A major challenge to clinical implementation of CV molecular imaging may lie in the inherent transformative nature of the field. While the implementation of molecular imaging in oncology may be achievable within the current cancer management paradigms, in CV medicine this would require a paradigm shift in patient management. In the case of atherosclerotic diseases, for instance, this would mean a shift of focus from the degree of stenosis to vessel wall characterization. This paradigm shift can only be implemented if emerging diagnostic capabilities are coupled with specific treatments. To complicate matters, the development and validation of such novel therapies (and potentially the demonstration of their effect on a surrogate) would most likely depend on CV molecular imaging.
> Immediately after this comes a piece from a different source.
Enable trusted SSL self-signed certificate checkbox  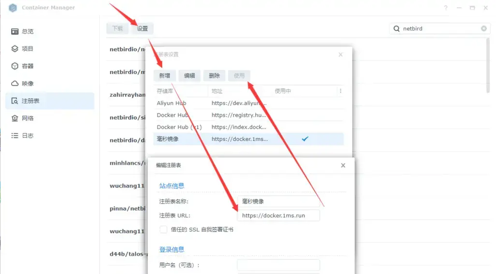163,229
These problems can be addressed by concerted effort of all stakeholders, including the professional societies, industry, and funding and regulatory agencies. To this end, the American Society of Nuclear Cardiology and the Society of Nuclear Medicine and Molecular Imaging have spearheaded a multi-societal think tank on CV molecular imaging. The goals of this effort are to define major diagnostic gaps in CV medicine, and devise strategies to bridge this translational divide. The Society and the Journal play an important role in leading such efforts. For our field to thrive and contribute to advancement of cardiovascular medicine, a continuing effort is necessary to re-evaluate the state-of-the-art as well as to expand to new territories and applications.